Я не реагирую. Он орет:
— На колени!
Я, двадцатилетний бунтарь, выдерживающий по семь уколов в день, очень хотел увидеть мать... Слезы к глазам подступили, но перед этим садистом становиться на колени не собирался. Собрав волю в кулак, отвечаю:
— Да пошел ты!
Не знаю, чем бы закончился поединок, если бы в коридоре не появился главврач.
Он разрешил свидание. Через оконную решетку. Мама прижалась к ней, плачет: «Никита, да как же это?! Нам сказали, ты серьезно болен, надо лечить, минимум два месяца».
К счастью, рядом оказались рабочие, которые делали ремонт в больнице. «Мамаша, — говорят, — он за эти два месяца забудет, как вас зовут, под себя ходить станет. Вытаскивайте его поскорее, а то потеряете сына».
Да я и сам это понимал. К тому времени уже прочел роман Кена Кизи «Над кукушкиным гнездом» и дожидаться, что со мной станет то же, что и с его героем, Патриком Макмерфи, не собирался. Решил бежать. Но от таблеток и уколов соображал плохо. Вышел как-то в туалет, вижу — дверь открыта, в коридоре никого. Ну и ломанулся к выходу, а навстречу — санитары, ведут «новобранца».

▸ ПОКАЗАННЫЕ СТРОКИ
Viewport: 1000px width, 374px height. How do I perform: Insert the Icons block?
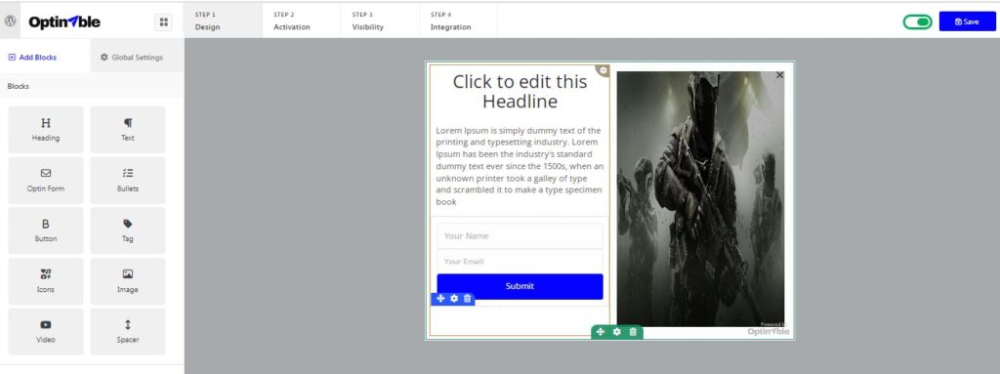(x=46, y=281)
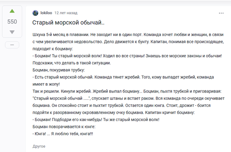Downvote the post with the gray arrow
231x152 pixels.
(x=12, y=32)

▸ ПОПРОБУЙТЕ САМИ
Продублируйте текст страницы целиком, не меняя в нем ни слова и ни одного знака.

▸ ВЫПОЛНЕННОЕ ЗАДАНИЕ
Я не реагирую. Он орет:
— На колени!
Я, двадцатилетний бунтарь, выдерживающий по семь уколов в день, очень хотел увидеть мать... Слезы к глазам подступили, но перед этим садистом становиться на колени не собирался. Собрав волю в кулак, отвечаю:
— Да пошел ты!
Не знаю, чем бы закончился поединок, если бы в коридоре не появился главврач.
Он разрешил свидание. Через оконную решетку. Мама прижалась к ней, плачет: «Никита, да как же это?! Нам сказали, ты серьезно болен, надо лечить, минимум два месяца».
К счастью, рядом оказались рабочие, которые делали ремонт в больнице. «Мамаша, — говорят, — он за эти два месяца забудет, как вас зовут, под себя ходить станет. Вытаскивайте его поскорее, а то потеряете сына».
Да я и сам это понимал. К тому времени уже прочел роман Кена Кизи «Над кукушкиным гнездом» и дожидаться, что со мной станет то же, что и с его героем, Патриком Макмерфи, не собирался. Решил бежать. Но от таблеток и уколов соображал плохо. Вышел как-то в туалет, вижу — дверь открыта, в коридоре никого. Ну и ломанулся к выходу, а навстречу — санитары, ведут «новобранца».